Nonprofit organizations often regard program evaluation as an expensive, onerous, academic exercise that produces unreadable reports with charts and graphs and standard deviations that are of no use to the practitioners providing services. Organizations should take charge of the evaluation process, not simply submit to it, so that it produces MEANINGFUL actionable recommendations, in a manner that is FEASIBLE in terms of the resources and infrastructure necessary to get it done.

Organizations that engage an external evaluator, often because they are required to do so in a grant agreement, often treat their evaluation consultant differently than any other vendor. When they hire someone do provide professional development for staff, they direct that person to conduct the training they want. When they hire a web developer, they are very clear with that tech person about what they want for their website. When they hire someone to wash the windows or cut the grass, they tell them what to do, plain and simple.

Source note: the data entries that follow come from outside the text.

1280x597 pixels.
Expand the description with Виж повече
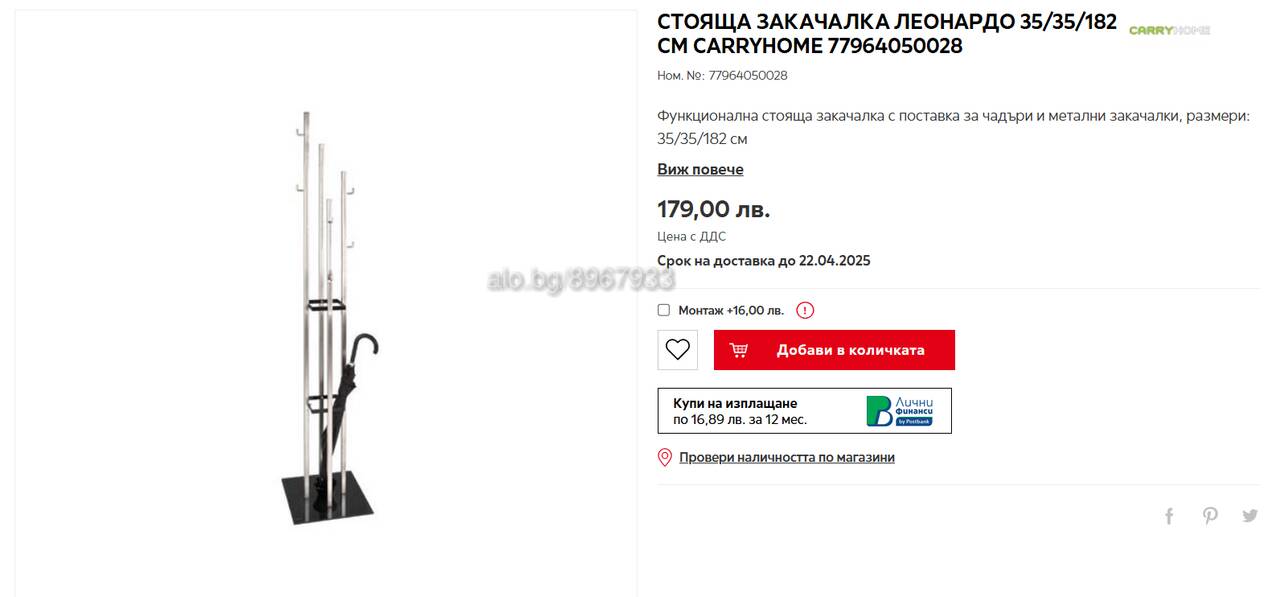click(x=700, y=169)
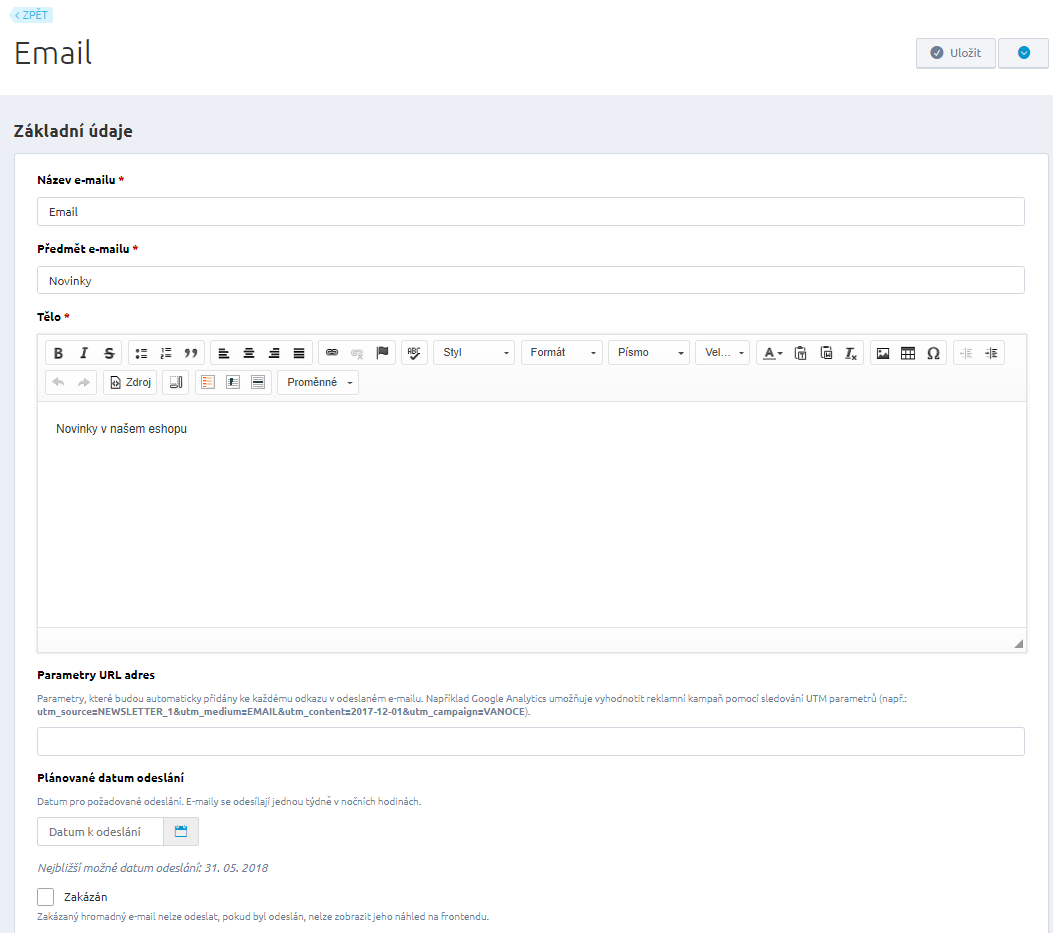
Task: Insert a bulleted list
Action: (141, 353)
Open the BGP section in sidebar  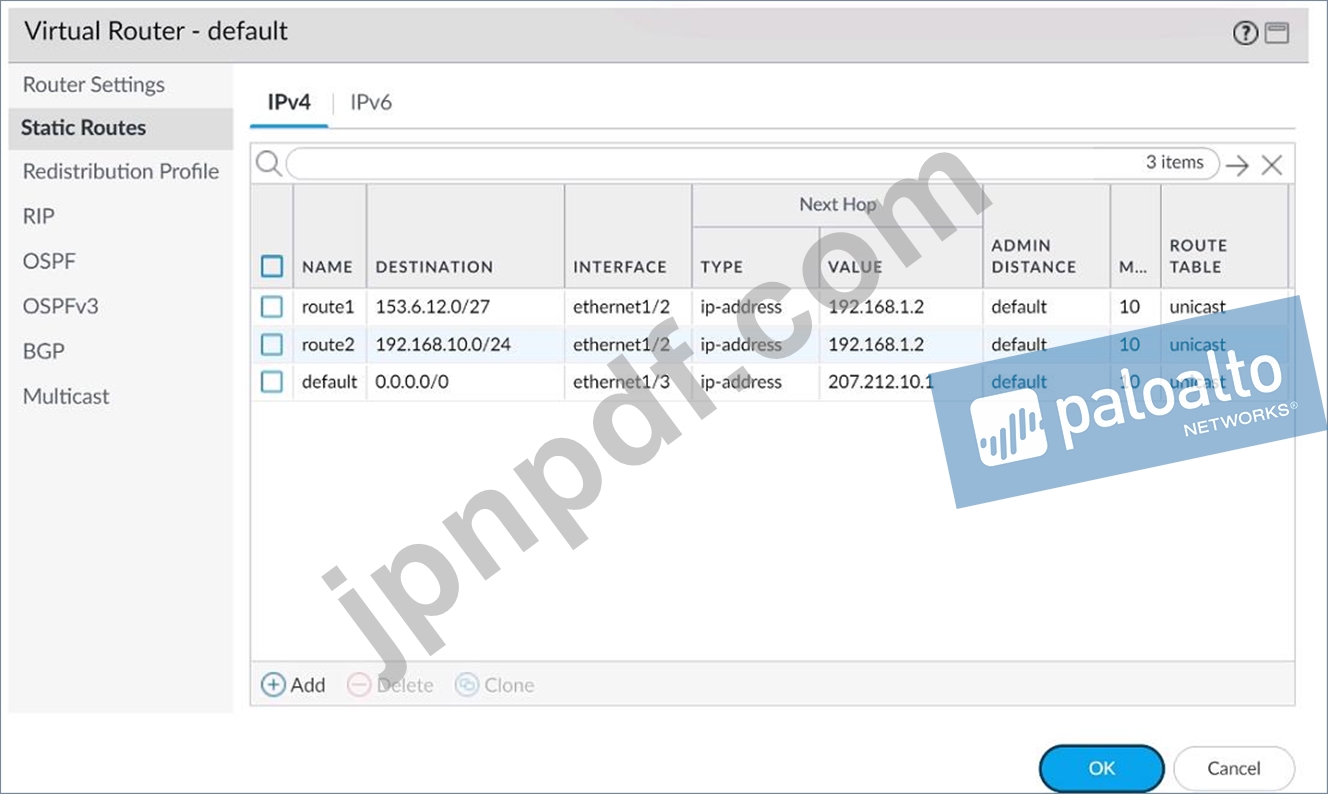pyautogui.click(x=44, y=352)
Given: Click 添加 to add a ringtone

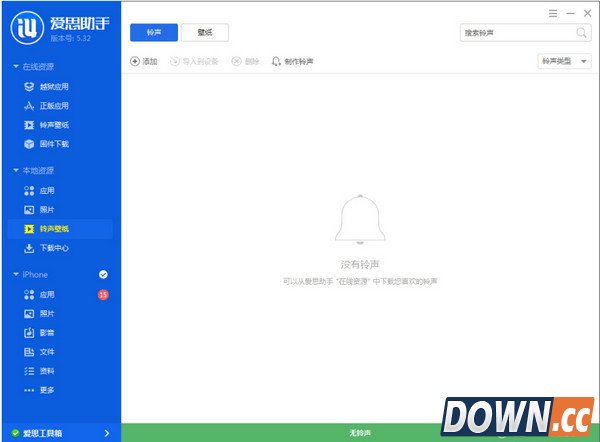Looking at the screenshot, I should pos(144,61).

However, when they hire an evaluation consultant, they often cower in fear, and give that person carte blanche to shape the process however he or she wants. All because this outside "expert" throws around fancy language about statistics and sample sizes and scientific rigor. As a result, these organizations often get a report full of statistics, sample sizes, and scientific rigor that is of no use to them whatsoever.

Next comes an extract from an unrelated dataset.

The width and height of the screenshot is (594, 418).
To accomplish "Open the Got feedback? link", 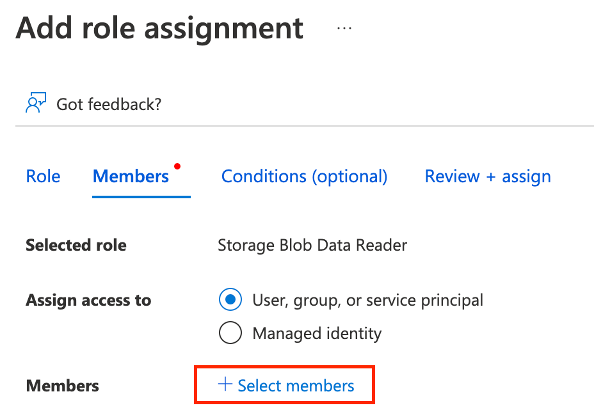I will [109, 104].
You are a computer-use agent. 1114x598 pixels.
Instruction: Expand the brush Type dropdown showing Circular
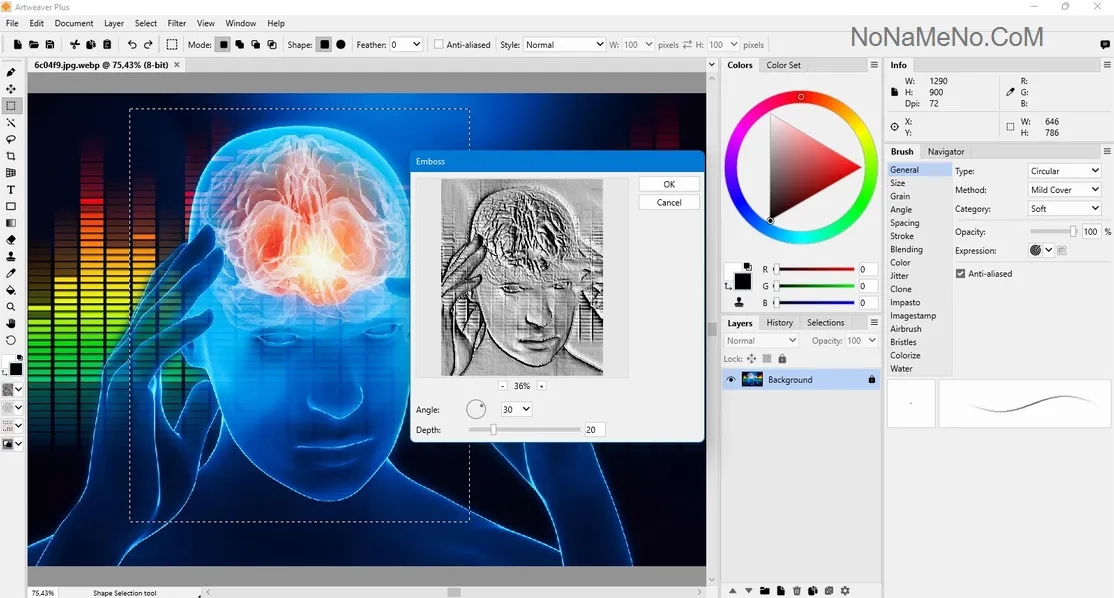click(x=1064, y=171)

Organizations should take charge of the evaluation process, not simply submit to it, so that it produces MEANINGFUL actionable recommendations, in a manner that is FEASIBLE in terms of the resources and infrastructure necessary to get it done.

Imagine a different scenario. When an organization hires an external evaluator, they pull together a group of staff (and even perhaps some clients or community members) to serve as an evaluation committee that directs the work of the evaluator. They make it clear to the evaluator what they want from the process, what would be meaningful for the organization. They must first decide, and then convey to the evaluator, what the purpose of the evaluation is. Program improvement? Replication of successful approaches in new sites? Report to the community? The answer has very direct ramifications for the evaluation process.

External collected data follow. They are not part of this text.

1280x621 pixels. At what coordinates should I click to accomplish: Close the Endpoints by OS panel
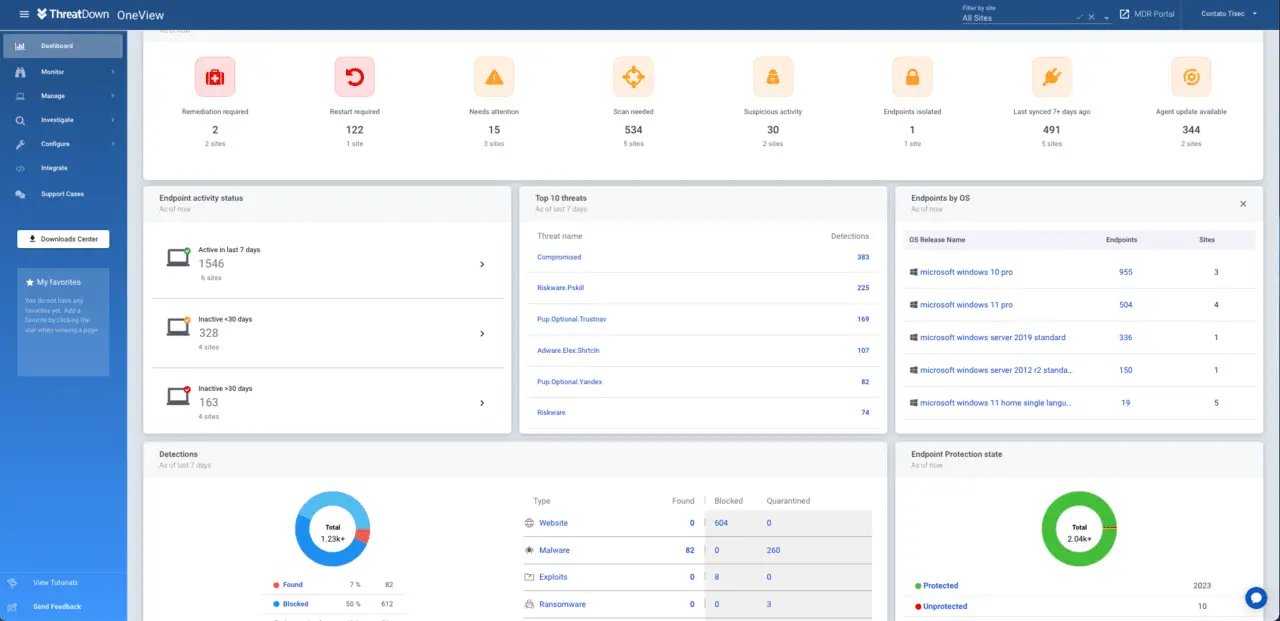click(x=1243, y=203)
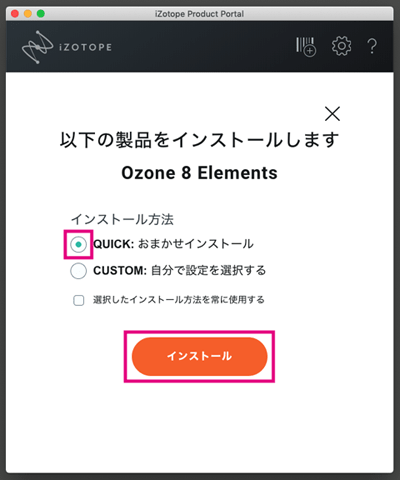Open help with the question mark icon
The width and height of the screenshot is (400, 480).
(x=372, y=46)
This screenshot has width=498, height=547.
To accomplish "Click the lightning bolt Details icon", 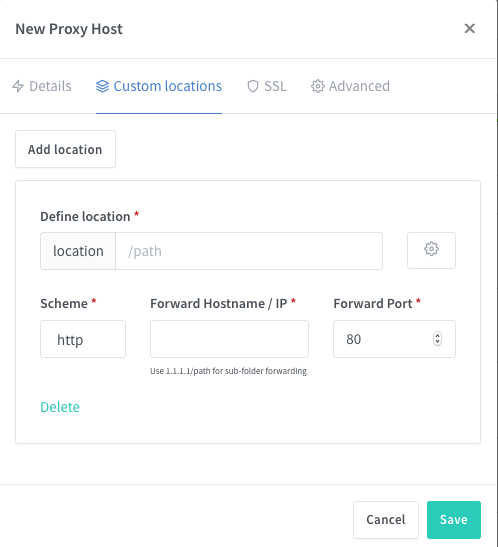I will click(x=18, y=86).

Then, the organization should be explicit about what questions they want the evaluation to answer. Which of our array of interventions have the most significant impact on high school graduation? Which professional development approaches lead to the most sustained changes in practice? Do our after-school enrichment activities improve academic performance in the students' regular school? Organizations should decide what they want to learn, and shape the evaluation process t achieve those ends.

Further, the organization should tell the evaluator what data gathering they want done for the process. Statistical data gathered in the course of project implementation, focus groups of clients, surveys of staff, ..., whatever. The organization should also have a chance to review data gathering instruments and protocols, and to make recommendations, again driven by what will be most valuable, most meaningful to the organization, its programs, its clients, and its community. Now here's where the feasibility issue comes in. Every program evaluation represents a series of choices for the organization. They have to choose what they want to learn about the program in the context of what data exists or what data they can reasonably collect or assemble. They need to look at the budget for the evaluator's contract, and make choices about what data gathering and analysis is most important and will fit in the budget. Not every program evaluation is a PhD. dissertation. It is instead a targeted look at program implementation and impact, that is shaped by the strategic needs of the organization AND the resources that can be made available for the process. (Some attention must be paid to what's required by the funder, of course.)

Much of this is, in practice, a discussion and/or negotiation between the organization and the evaluator. A qualified evaluator should bring a significant degree of knowledge and experience about methodology and the credibility of using particular types of data to generate findings and recommendations. And the evaluator, as the author of the final report, has to be able to stand behind the methodology and the findings.

But at the end of the day, the organization should direct the process, and select an evaluator that is comfortable with this collaborative approach, so that the process is maximally beneficial and meaningful to the organization, as well as feasible within the available resources. This is evaluation done FOR the organization, not something done TO it.